In the passage below about the song "We Trying to Stay Alive," who directed the official music video?

── Passage given

"We Trying to Stay Alive" is the first single released from Wyclef Jean's debut solo album, The Carnival. The song features raps by John Forté and Pras (of the Fugees) and samples the 1977 Bee Gees hit "Stayin' Alive" and Audio Two's "Top Billin'" (1987). The video version also contains an interpolation of the main melody of "Trans-Europe Express" by "Kraftwerk". In the US, it reached number 45 on the Billboard Hot 100 chart. Additionally, it reached number three on the Hot Rap Songs chart and number 14 on the Hot R&B/Hip-Hop Songs chart. The track reached number 87 on VH1's "100 Greatest Hip-Hop Songs of All Time".

Reception
While the sampling of the Bee Gees hit "Stayin' Alive" was green lighted by the Bee Gee's management, the final song was not warmly received by the Bee Gees themselves. "I have to say I do not like anyone sampling our voices." Barry Gibb told MTV News in regards to the song. "Don't like it. Don't approve of it. Don't like it."

Music video

The official music video for the song was directed by Roman Coppola.

Track listing
 UK CD1 (664681 2)
 "We Trying to Stay Alive" (LP Version)

────
── Collected data

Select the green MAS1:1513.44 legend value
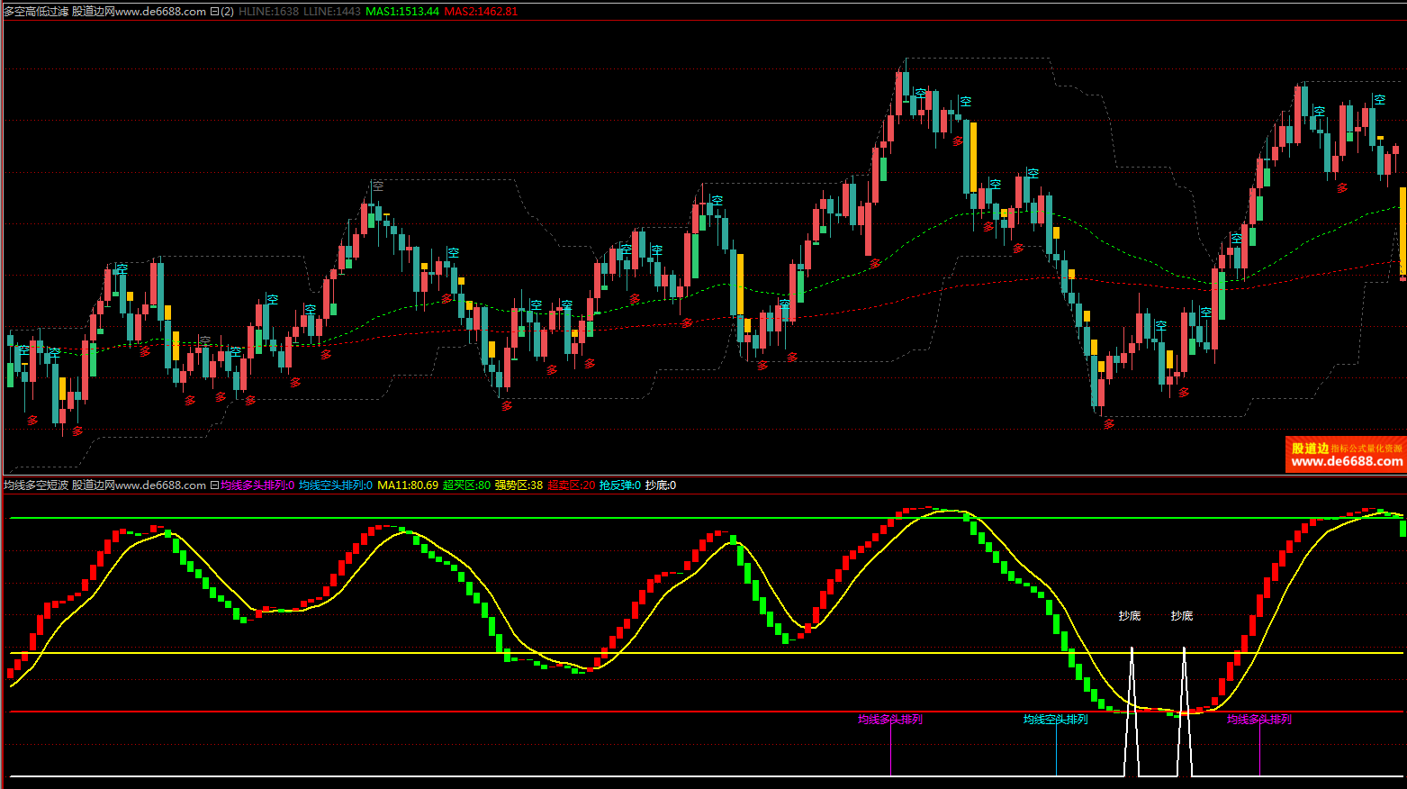The width and height of the screenshot is (1407, 789). click(x=402, y=12)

────

Result of this task -> Roman Coppola